_Information shown_
------------------------------------------------------------
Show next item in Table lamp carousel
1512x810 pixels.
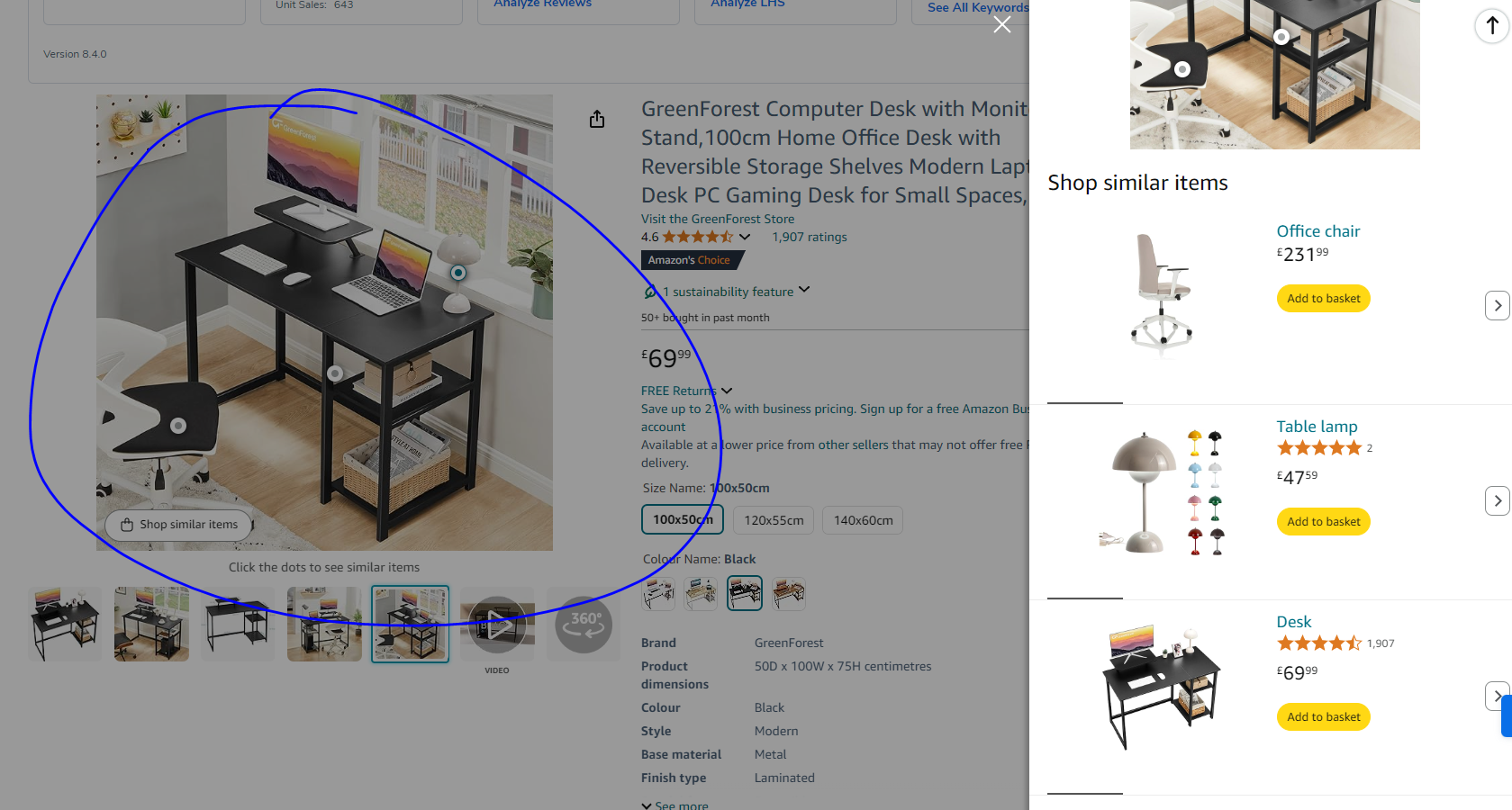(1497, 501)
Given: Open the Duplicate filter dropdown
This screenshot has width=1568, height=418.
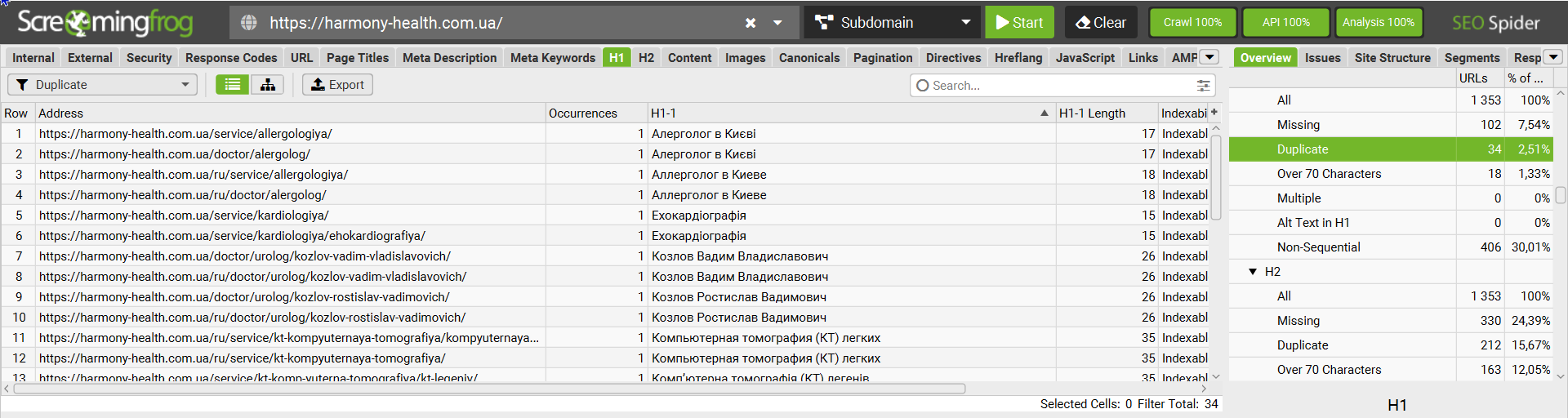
------------------------------------------------------------
_Stated exercise_
Repeat all of the lines above, requests included, but multiply each coordinate in the answers by 2.5 and round it to the nearest whole number, with halves rounded up. Leave the pictures out.

_Reply to the exercise_
Show next item in Table lamp carousel
1512x810 pixels.
(3743, 1253)
Given: Open the Duplicate filter dropdown
This screenshot has width=1568, height=418.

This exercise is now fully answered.